Sunday, January 10, 2010


Despite the extreme cold, an outstanding visit to Copenhagen and the Denmark countryside was one of our most anticipated destinations. Copenhagen is bike city and after seeing grandmothers biking around in the late night in bitter cold snowy conditions we really couldn't complain about the weather. We had an appointment in a few days to meet with Rene Redzepi and Peter Kreiner of renowned Noma Restaurant but first it was time for dinner at Kodbyens Fiskebar in Copenhagen. Owned by Anders Selmer, former wine director at Noma, Fiskebar is a beautiful restaurant located in a redone classic old meat market. Delicious and unfamiliar Nordic seafood (to us) are featured. Anders enthusiasm for Denmark products soon led to a long list of potential farms and seacoast sites to visit.


Copenhagen's Noma restaurant is part of the New Nordic Cuisine Movement. The Nordic Cuisine Manifesto can be seen here. Noma's culinary philosophy fits right in with the ideals and goals of Outstanding in the field. Chef Rene Redzepi and Noma believes nordic restaurants should have the signature of place. Jim, Katy and Dave had a warm and enthusiastic meeting with Chef Rene Redzepi and Director Peter Kriener of Noma. A collaboration for late August was agreed upon and several possible sites were mentioned. Peter generously made a few phone calls setting us up with farm visits for the next day. The farmers and foragers central role in our summer event in Denmark was agreed to be the most important aspect of a collaboration. With the meeting out of the way we went for a walk in anticipation of dinner.

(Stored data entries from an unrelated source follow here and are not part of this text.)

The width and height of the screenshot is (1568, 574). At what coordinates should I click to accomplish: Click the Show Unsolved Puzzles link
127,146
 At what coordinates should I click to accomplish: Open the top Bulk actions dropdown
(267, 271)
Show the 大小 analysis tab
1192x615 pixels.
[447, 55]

We arrived at Noma later in the evening to experience the tasting menu. What an amazing and delicious dining experience! Katy and Jim both thought it was the best meal they had ever had. The menu was composed solely of mid winter Nordic ingredients-quite a feat. For service knowledgeable and warm members of the kitchen staff brought out and described each dish. Sated, we headed out into the Copenhagen night thinking of Denmark farms and the potential dining sites we would visit the next day. Check here for an excellent description of the Noma experience.

First stop was the biodynamic dairy farm of Niels Stokholm and his herd of 60 red Danish cow. We were welcomed into the farmhouse by Niels and enjoyed hot tea Danish breads, farm butter, preserves and fresh cheeses. We heard Niels' story of his work as a bridge engineer traveling the world until one day he decided he really wanted to be a farmer, found some land and made a life of it. He gave us a detailed explanation of his farming practices and then it was time to take a look around. First stop was the cow barn where Niels convinced Katy to ride the bull. As Niels explained, modern farming practices ignore the welfare of the individual animal giving them the ‘cold shoulder’and just like any relationship with that kind of treatment things tend to not go well in the long run. And as Katy learned, bulls treated well are gentle enough to ride!

After our walk around the farm Niels said he had something special to show us. We drove a few miles down the road to see an amazing ancient Druid earthwork believed to be constructed around 3000 BC. Niels and Jim sang together in harmony which when resonating correctly caused the an eerie humming noise that shook the ground, something many other visitors surely practiced in the same space thousands of years ago.

Our next visit was Camilla Plum's fuglebjerggaard farm. Camilla greeted us in the kitchen and quickly offered us some delicious danish black bread. Besides baking bread, herding cows, raising fruits and vegetables organically and growing plants for seeds and growing and milling their own wheat that they grow on the farm and having there own farm market... they grow hops for their own beer!! Camilla has several cookbooks in print many of which were on display in the small market. We walked around the farm that evening in bitter cold. Probably much more comfortable when we return in the late summer.

After leaving the farm we decided to go visit the nearby Louisiana Art Museum so Jim could meet with a curator. Among other things we spied this group of thin Giocomettis.